In retrospect I now get that I was probably having a huge internal fight with myself that I simply "should" have been satisfied and beat myself up for feeling what actually was regret. About a year after the op I started getting used to it and was less bothered, even found some things I liked about it, but I was still very uncomfortable with being flat-chested. It felt unnatural and alien to me. That feeling never went away. I very much deflected and ignored that I did miss having breasts.
It's now been 4 years since the op when I finally faced my fears and stopped running from my true feelings. They hit me hard. At first I made a last desperate attempt to reject my feelings, but then let them come to me. Eventually feelings of a heavy sadness, regret, feeling broken and a huge disconnect to my body revealed themselves to me. Now I know getting a mastectomy was a big mistake for me.
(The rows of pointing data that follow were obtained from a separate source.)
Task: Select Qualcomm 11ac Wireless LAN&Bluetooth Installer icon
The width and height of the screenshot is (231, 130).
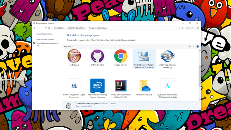Action: [167, 86]
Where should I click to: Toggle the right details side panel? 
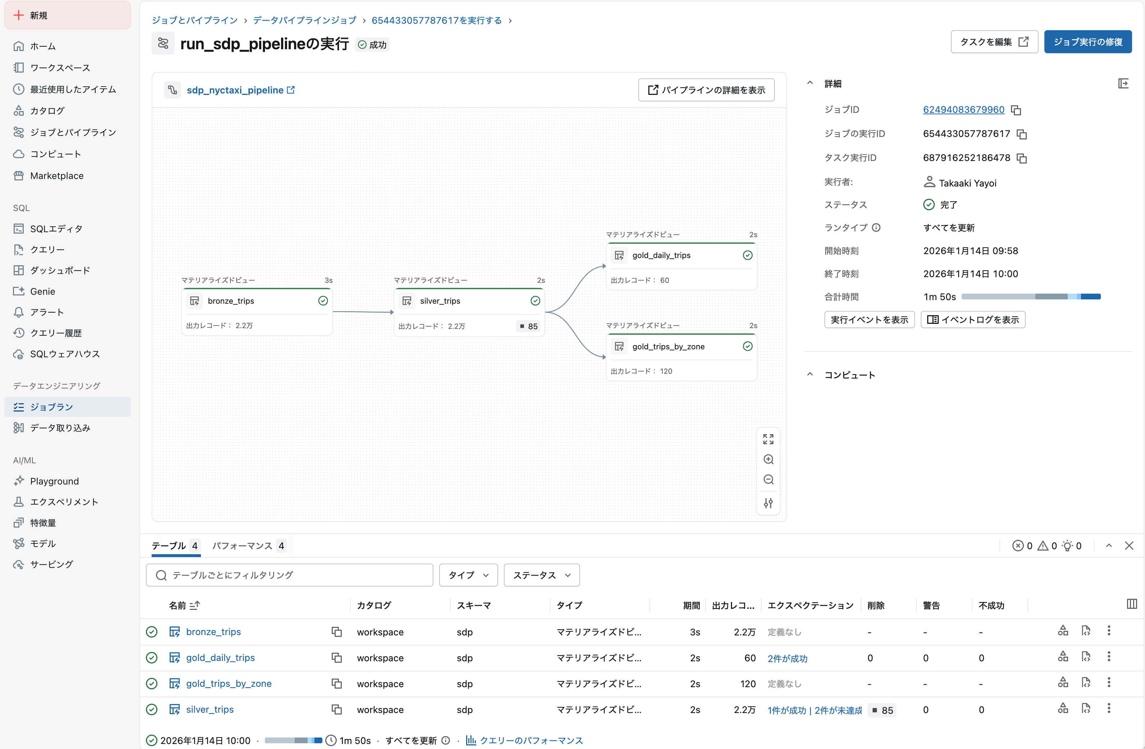(x=1124, y=83)
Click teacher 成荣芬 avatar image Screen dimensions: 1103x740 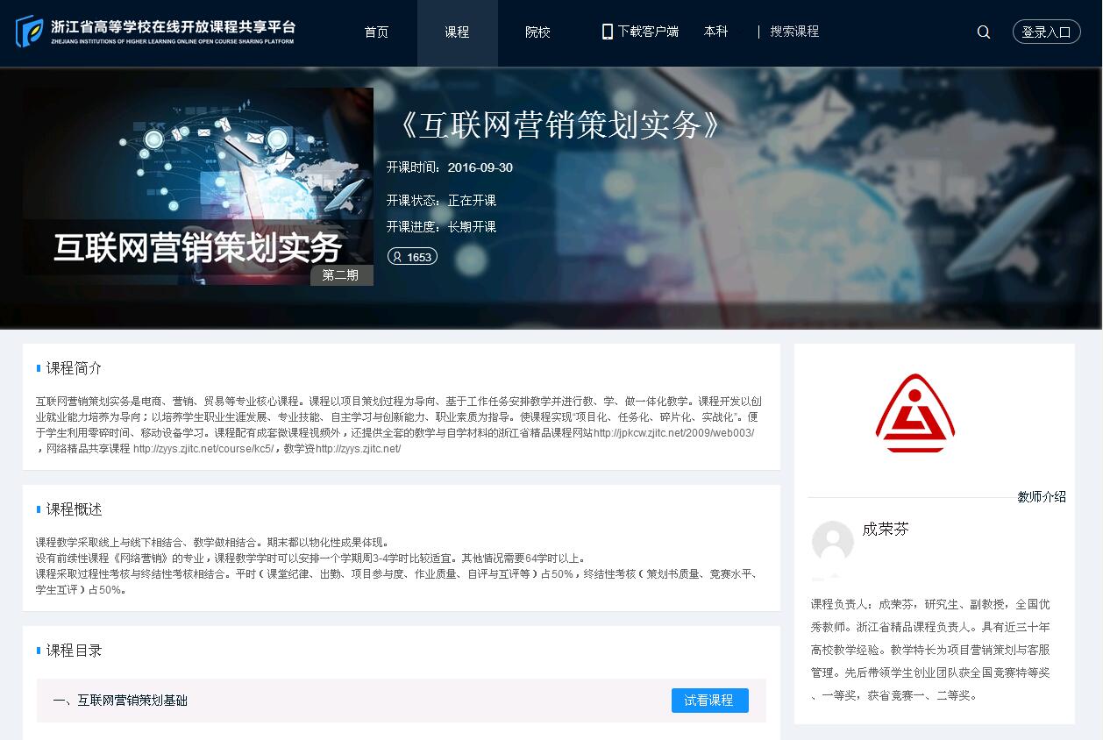tap(832, 542)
It essentially created a gender dysphoria I didn't have previously, but thought I did, and that caused a very confusing distress in my mind.
From my own perspective of my own situation in regards to gender reassignment surgery regret:
- The gender clinic I initially went to was iffy but ultimately it was not their responsibility to make me tell them the truth that I refused to tell them; that was on me.
- The second gender clinic I went to (for second opinion, kinda) only did all they could to help me with the information they had about my case; the therapists were great there.
- The surgeon who did my op was also great and did a good job, he offered me a revision that I didn't take, I had no complications, I healed well, the result was objectively good. He's largely unknown and was new to ftm mastectomies at the time which makes his performance even more amazing to me; so I have zero reasons to blame him.
- There was nothing no one could have done to prevent me from getting the surgery that I then regretted, I was determined to get it, so to the point I was willing to lie for it.
- I have no one to blame but myself.
- Forgiving myself for having effed up my body is a lot harder than throwing blame on others, but it is the mature and wise thing to do, and I'm trying to.
- It hurts but literally the only actually good things I can do from here on is to be honest and stop with the lying, to look into what I can do to reduce my emotional pain of regret and the disconnect I have to my body that arose from having had that surgery (as in look into reconstructive breast augmentation surgery), get therapy on my underlying issues, and for once just listen to my own body and mind. Move forward, and try not to drown in my grief and throwing blame around.
My opinions on this topic in general:
Regret happens and it cannot be 100% prevented. And sometimes it's not the docs fault even though they obviously have some responsibility and ofc in some cases malpractice happens. But I don't think they have full responsibility. If they're honest and clear about what it all entails and leave the decision up to the patients, the patient also has a part of that responsibility. Care and support should be given to those who experience regret, especially therapeutic help but ofc also surgical help if necessary and/or requested by the patient.